§ INSTRUCTION:
Copy the records from the line with "Check Users must" through the line with "pos(733,446)", inclusive, keeping every character as it is.

§ INPUT ROWS:

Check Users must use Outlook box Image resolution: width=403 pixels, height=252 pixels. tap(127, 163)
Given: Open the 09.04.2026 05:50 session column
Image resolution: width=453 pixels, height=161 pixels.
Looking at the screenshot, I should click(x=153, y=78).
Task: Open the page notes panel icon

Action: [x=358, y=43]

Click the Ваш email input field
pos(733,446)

---

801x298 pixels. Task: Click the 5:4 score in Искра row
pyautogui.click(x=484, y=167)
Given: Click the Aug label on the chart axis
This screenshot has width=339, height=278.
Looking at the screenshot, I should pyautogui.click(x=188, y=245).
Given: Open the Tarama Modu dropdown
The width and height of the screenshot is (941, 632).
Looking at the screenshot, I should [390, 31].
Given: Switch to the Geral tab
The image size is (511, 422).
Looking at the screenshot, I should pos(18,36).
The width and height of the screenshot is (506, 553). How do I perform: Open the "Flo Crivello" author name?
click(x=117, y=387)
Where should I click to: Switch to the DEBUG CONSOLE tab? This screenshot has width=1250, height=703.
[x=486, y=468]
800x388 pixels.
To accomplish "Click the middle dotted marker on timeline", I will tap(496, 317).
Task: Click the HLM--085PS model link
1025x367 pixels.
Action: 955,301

--

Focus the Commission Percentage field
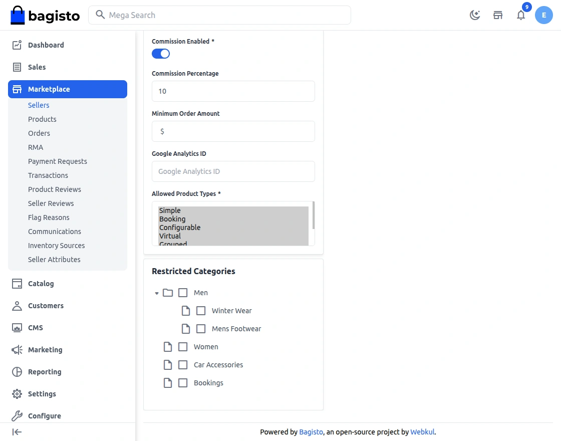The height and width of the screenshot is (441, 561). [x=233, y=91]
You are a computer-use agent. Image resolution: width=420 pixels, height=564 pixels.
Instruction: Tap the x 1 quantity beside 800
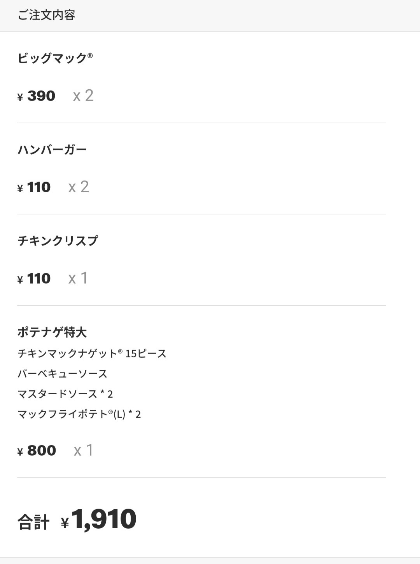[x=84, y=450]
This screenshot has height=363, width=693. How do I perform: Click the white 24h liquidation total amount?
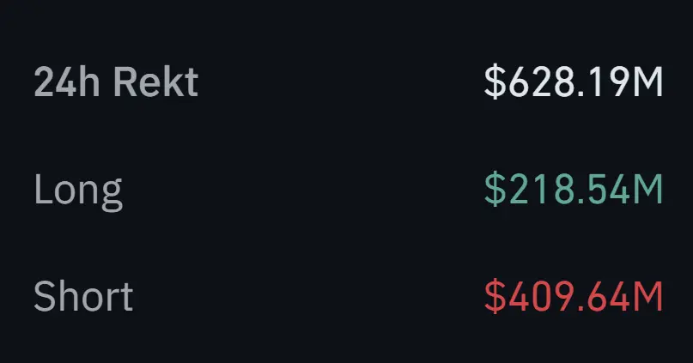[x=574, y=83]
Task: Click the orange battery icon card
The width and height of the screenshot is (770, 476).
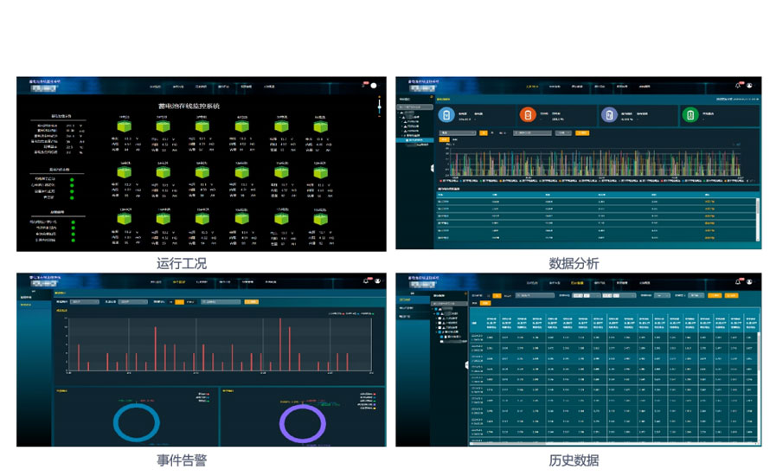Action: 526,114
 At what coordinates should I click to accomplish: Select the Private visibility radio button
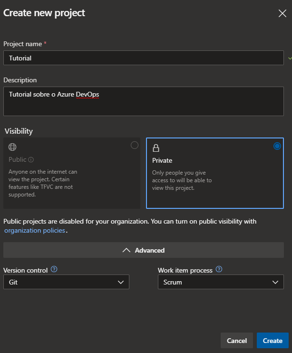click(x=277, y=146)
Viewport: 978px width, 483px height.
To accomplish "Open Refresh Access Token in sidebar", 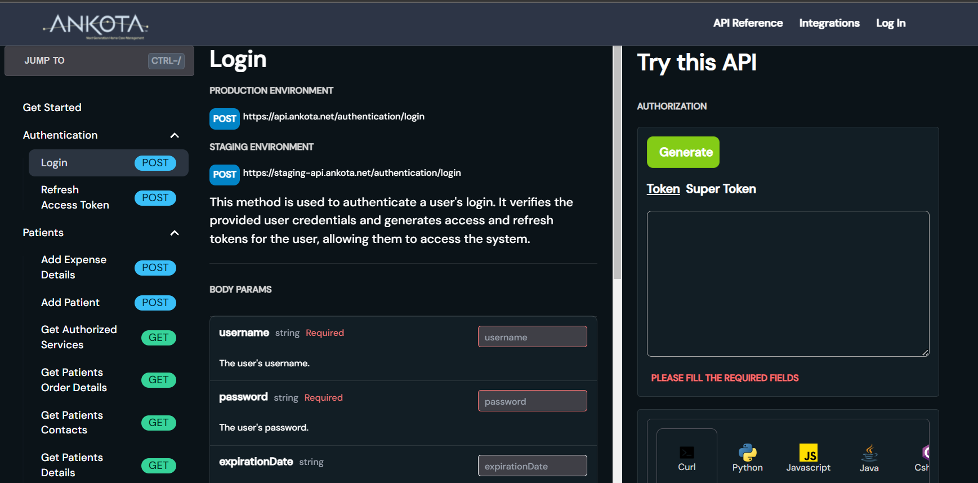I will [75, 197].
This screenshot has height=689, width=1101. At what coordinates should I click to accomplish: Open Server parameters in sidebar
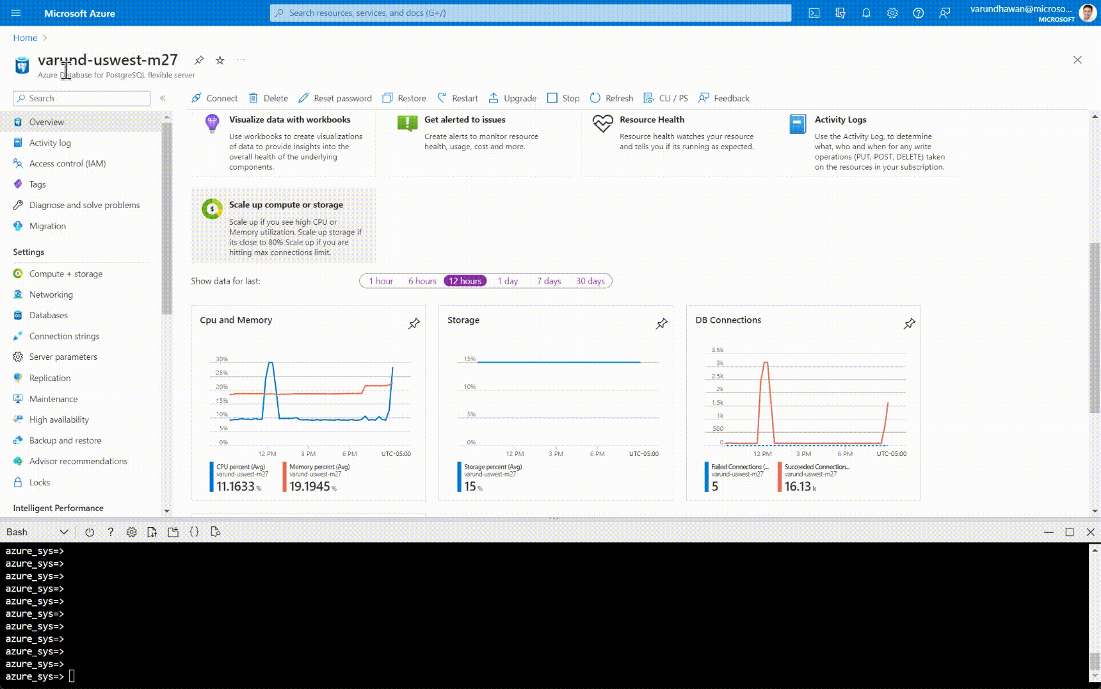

§ CORRECT RESULT:
Check Users must use Outlook box Image resolution: width=403 pixels, height=252 pixels. tap(127, 163)
Given: Open the 09.04.2026 05:50 session column
Image resolution: width=453 pixels, height=161 pixels.
Looking at the screenshot, I should click(x=153, y=78).
Task: Open the page notes panel icon

Action: [x=358, y=43]

Click the Ваш email input field
pos(733,446)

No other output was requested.